O governo de Javier Milei declarou nesta quarta-feira (19) que não há nenhum "pacto de impunidade" com o ex-presidente Jair Bolsonaro (PL-RJ) para conceder asilo político aos condenados pelos ataques à Praça dos Três Poderes, em Brasília, no dia 8 de janeiro de 2023.
O porta-voz da Presidência da Argentina, Manuel Adorni, afirmou que a extradição dos condenados deverá seguir procedimentos judiciais, pois "não é uma questão política".
"Nós não temos ingerência no que acontece. Se a Justiça do Brasil solicitar para a Argentina determinada questão, a decisão de qual medida será tomada é da Justiça local, e a Justiça não se distancia da lei", explicou Adorni em conversa com jornalistas na Casa Rosada.
Ele ressaltou que o governo Milei nunca fará "pacto de impunidade com ninguém".

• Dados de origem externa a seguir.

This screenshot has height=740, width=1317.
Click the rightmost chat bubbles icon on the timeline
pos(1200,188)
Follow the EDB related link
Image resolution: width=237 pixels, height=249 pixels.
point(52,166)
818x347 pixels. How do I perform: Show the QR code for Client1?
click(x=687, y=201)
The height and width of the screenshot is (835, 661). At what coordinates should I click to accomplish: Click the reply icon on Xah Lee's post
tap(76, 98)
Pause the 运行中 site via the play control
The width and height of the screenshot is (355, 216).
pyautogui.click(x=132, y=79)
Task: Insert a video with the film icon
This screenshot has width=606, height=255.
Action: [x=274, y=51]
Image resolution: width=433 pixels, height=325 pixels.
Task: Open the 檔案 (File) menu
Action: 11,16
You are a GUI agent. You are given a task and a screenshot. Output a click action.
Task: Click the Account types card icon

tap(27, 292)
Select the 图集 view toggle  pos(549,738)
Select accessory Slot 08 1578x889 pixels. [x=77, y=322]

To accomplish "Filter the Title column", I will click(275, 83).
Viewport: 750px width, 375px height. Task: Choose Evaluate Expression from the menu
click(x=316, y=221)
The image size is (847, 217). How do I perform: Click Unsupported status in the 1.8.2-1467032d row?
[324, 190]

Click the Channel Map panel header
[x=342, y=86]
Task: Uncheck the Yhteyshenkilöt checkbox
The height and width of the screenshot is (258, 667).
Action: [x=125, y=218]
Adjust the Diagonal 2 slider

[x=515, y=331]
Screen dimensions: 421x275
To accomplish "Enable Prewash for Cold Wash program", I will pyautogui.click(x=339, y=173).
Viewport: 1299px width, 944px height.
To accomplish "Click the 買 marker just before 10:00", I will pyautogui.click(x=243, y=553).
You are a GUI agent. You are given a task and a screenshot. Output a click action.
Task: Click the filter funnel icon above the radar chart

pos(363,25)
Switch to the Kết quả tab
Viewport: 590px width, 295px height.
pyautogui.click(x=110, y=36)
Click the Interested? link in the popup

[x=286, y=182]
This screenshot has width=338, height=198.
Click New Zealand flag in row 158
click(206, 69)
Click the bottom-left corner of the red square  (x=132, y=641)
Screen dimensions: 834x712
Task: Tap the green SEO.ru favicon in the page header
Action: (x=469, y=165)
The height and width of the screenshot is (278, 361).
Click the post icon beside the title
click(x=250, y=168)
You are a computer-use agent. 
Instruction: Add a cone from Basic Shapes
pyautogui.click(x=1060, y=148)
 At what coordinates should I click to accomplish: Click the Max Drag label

A Polícia Federal do Brasil entrará com pedido de extradição ao STF para que brasileiros que fugiram para a Argentina sejam entregues. A polêmica surgiu depois que o senador Hamilton Mourão (Republicanos-RS) usou as redes sociais para pedir que Javier Milei concedesse asilo aos foragidos, alegando que "as pessoas não confiam na Justiça brasileira" e que juízes possuem "viés autoritário e persecutório da esquerda".
O deputado federal Eduardo Bolsonaro (PL-RJ) também defendeu o asilo durante visita à Argentina em maio, além de afirmar que era necessário um projeto de "anistia" aos condenados pelos ataques antidemocráticos de 8 de janeiro de 2023.
Refugiados na Argentina
Atualmente, a Argentina tem 100 pedidos de refúgio de brasileiros, de acordo com informações da CNN. No entanto, o porta-voz argentino relatou que não sabe como os foragidos conseguiram chegar ao país.
No início de junho, o Brasil apresentou uma lista com 143 nomes de condenados pelos atos que estão foragidos e foram para a Argentina. Este foi o primeiro pedido realizado pelo governo brasileiro aos argentinos.
O governo Milei ainda não deu uma resposta oficial sobre o tema. Atualmente, o presidente argentino mantém uma boa relação com o ex-presidente Jair Bolsonaro, enquanto enfrenta problemas com o presidente Luiz Inácio Lula da Silva (PT).
Lula e Milei já trocaram farpas publicamente e não se encontraram na cúpula do G7, que ocorreu na semana passada.